[Given text]:
COME
BEFORE WINTER
Dr. W.A.
Criswell
2 Timothy
4:5-22
11/30/58
10:50 a.m.
To you who listen over
the radio, you are sharing with us the services of the First Baptist Church in
Dallas. This is the pastor bringing the morning message entitled Come Before
Winter. In our preaching through the Bible, we have come to the fourth
chapter of 2 Timothy, and this is the concluding sermon in the series that hath
followed the texts Paul wrote to his young son in the ministry; 2 Timothy 4:
Watch thou in all
things, endure afflictions, do the work of an evangelist, make full proof of
thy ministry
For I am now ready to be
offered, the time of my departure is at hand.
I have fought a good
fight, I have finished my course, I have kept the faith:
Henceforth there is laid
up for me a crown of righteousness, which the Lord, the righteous Judge, shall
give me at that day; and not to me only, but unto all them also that love His
appearing.
Do thy diligence to come
shortly unto me; for Demas hath forsaken me, having loved this present world;
Crescens has departed Galatia, Titus unto Dalmatia.
Only Luke is with me. Take
Mark, and bring him with thee: for he is profitable to me in the ministry.

[Dataset content]:
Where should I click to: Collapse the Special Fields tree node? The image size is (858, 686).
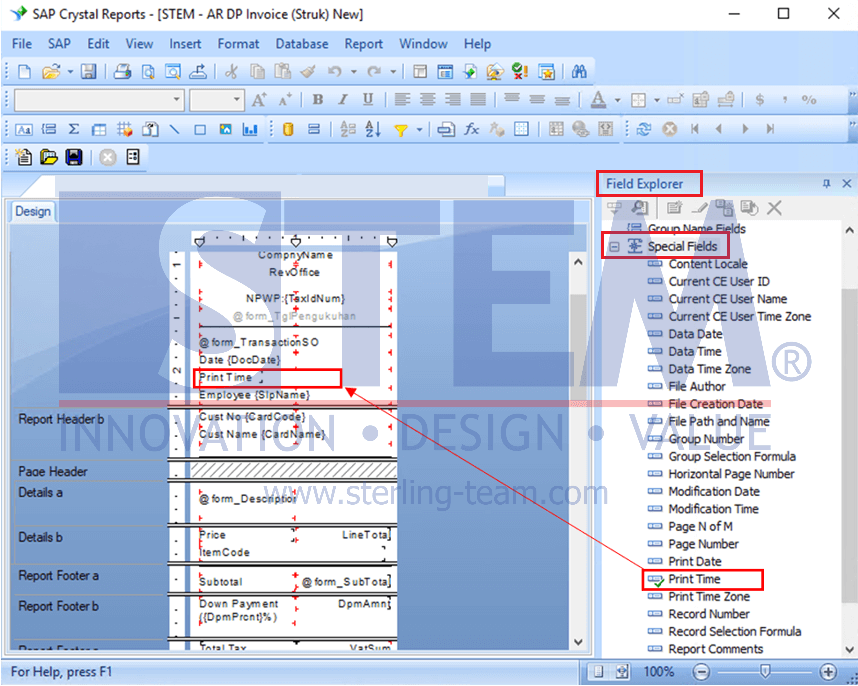(x=614, y=247)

[What this task involves]:
Revise the sermon text from "I have fought" up to and including "Titus unto Dalmatia.", swapping "crown" for "garland".

[Answer to this problem]:
I have fought a good
fight, I have finished my course, I have kept the faith:
Henceforth there is laid
up for me a garland of righteousness, which the Lord, the righteous Judge, shall
give me at that day; and not to me only, but unto all them also that love His
appearing.
Do thy diligence to come
shortly unto me; for Demas hath forsaken me, having loved this present world;
Crescens has departed Galatia, Titus unto Dalmatia.